## Assignment
Below are some records; output exactly the lines from the line with "کلش آف کلنز: ایجاد" to the line with "بازی جاده چسبناک sti... (1217, 1539)", both ends kept, and nothing more.

## Data for this exercise
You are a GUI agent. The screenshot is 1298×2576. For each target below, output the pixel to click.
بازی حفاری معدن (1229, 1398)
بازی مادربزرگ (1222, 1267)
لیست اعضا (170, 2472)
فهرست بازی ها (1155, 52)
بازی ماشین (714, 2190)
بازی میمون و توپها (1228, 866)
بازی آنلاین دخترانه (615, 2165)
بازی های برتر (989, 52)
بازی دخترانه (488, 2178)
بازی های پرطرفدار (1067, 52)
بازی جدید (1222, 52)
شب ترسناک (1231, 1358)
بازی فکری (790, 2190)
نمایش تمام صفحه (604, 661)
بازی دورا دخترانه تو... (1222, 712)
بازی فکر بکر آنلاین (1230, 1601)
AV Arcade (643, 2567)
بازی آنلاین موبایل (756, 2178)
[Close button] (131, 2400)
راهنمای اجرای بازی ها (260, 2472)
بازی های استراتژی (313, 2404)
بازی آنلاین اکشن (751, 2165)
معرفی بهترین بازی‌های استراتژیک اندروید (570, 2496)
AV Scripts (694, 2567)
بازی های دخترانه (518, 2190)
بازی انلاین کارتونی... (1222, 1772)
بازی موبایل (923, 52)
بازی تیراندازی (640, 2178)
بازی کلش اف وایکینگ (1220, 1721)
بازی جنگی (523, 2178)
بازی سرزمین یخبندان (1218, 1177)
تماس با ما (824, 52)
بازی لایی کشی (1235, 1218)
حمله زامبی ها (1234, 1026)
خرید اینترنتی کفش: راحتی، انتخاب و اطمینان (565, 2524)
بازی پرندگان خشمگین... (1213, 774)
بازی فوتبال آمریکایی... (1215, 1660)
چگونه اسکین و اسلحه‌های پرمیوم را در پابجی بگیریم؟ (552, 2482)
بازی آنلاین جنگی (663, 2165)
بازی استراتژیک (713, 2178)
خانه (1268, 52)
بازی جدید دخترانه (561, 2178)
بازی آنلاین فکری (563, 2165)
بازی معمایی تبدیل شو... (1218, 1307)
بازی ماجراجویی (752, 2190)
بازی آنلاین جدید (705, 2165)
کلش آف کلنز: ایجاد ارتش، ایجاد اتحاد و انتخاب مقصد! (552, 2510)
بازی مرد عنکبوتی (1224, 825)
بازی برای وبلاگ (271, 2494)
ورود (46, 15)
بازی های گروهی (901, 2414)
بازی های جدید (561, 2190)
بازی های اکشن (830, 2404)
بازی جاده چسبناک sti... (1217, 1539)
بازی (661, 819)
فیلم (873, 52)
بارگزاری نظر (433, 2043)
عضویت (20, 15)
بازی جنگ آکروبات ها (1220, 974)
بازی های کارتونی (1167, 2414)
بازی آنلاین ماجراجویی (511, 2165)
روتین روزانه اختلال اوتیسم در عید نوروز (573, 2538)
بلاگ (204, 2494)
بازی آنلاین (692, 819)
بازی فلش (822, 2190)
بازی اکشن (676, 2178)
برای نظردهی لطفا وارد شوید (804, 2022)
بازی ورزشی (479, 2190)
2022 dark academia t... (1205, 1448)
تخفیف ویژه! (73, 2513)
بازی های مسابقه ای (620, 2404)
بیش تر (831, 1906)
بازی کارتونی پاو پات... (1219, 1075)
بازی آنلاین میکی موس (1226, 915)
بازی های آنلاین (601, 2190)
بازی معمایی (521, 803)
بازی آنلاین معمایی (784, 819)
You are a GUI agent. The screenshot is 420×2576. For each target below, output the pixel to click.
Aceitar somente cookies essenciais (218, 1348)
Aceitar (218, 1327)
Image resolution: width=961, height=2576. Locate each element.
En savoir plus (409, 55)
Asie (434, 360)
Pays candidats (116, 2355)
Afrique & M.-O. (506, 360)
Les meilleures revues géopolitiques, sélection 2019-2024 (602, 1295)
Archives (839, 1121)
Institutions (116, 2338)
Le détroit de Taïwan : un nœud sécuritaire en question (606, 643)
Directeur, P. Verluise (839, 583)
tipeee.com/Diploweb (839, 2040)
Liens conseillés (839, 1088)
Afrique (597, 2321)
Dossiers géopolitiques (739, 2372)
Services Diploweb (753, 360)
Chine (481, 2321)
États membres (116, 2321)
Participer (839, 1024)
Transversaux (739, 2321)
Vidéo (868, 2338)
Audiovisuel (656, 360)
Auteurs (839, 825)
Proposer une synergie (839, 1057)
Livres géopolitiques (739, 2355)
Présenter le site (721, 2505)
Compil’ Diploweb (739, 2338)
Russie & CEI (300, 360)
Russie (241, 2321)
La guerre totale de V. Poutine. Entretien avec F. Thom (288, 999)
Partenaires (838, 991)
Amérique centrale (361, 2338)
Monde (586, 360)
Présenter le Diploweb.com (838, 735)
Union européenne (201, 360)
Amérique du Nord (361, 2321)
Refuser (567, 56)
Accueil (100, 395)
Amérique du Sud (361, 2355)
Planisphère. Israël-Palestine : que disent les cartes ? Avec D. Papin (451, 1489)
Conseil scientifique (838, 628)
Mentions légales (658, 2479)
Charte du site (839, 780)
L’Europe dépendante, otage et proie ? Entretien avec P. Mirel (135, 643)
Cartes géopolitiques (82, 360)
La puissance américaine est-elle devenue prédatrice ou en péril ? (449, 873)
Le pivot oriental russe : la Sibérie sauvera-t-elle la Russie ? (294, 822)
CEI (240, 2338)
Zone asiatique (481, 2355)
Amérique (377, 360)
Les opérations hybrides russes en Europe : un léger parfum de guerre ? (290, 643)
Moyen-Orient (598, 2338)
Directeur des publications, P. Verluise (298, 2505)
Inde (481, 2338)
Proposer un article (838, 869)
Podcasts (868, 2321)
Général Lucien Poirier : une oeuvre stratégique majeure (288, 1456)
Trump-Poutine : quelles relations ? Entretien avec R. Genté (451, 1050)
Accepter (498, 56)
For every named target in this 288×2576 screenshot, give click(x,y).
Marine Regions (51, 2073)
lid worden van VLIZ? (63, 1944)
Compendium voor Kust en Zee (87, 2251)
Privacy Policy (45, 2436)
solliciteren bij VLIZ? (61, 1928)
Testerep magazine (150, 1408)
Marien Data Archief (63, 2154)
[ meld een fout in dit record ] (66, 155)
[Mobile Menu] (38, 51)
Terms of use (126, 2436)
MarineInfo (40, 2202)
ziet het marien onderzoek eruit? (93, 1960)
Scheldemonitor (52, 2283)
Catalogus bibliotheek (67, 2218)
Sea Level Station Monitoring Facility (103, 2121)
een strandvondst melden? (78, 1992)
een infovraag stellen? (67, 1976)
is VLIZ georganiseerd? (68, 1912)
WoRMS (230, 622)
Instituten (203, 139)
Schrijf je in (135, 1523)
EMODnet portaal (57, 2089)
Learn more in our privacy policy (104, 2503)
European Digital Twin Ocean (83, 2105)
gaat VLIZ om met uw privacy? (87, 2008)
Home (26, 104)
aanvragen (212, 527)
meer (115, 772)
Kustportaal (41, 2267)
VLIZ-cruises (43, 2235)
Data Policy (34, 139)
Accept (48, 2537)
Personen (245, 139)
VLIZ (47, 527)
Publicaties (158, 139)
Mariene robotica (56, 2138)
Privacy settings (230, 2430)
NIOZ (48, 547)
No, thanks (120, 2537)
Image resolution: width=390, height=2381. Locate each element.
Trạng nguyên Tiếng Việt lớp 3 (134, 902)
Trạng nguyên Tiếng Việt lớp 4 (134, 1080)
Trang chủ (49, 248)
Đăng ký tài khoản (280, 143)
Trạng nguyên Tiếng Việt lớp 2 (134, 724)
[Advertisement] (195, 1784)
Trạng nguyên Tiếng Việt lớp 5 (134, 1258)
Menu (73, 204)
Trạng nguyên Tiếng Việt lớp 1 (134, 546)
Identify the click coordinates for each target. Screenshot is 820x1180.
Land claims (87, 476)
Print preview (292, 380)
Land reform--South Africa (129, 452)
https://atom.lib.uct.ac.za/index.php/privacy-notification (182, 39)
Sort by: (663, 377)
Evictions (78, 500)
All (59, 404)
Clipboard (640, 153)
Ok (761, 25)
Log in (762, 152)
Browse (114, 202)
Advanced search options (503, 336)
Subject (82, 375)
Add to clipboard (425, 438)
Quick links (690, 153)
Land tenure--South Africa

## Answer for this exercise
کلش آف کلنز: ایجاد ارتش، ایجاد اتحاد و انتخاب مقصد! (552, 2510)
بازی مرد عنکبوتی (1224, 825)
بازی برای وبلاگ (271, 2494)
ورود (46, 15)
بازی های گروهی (901, 2414)
بازی های جدید (561, 2190)
بازی های اکشن (830, 2404)
بازی جاده چسبناک sti... (1217, 1539)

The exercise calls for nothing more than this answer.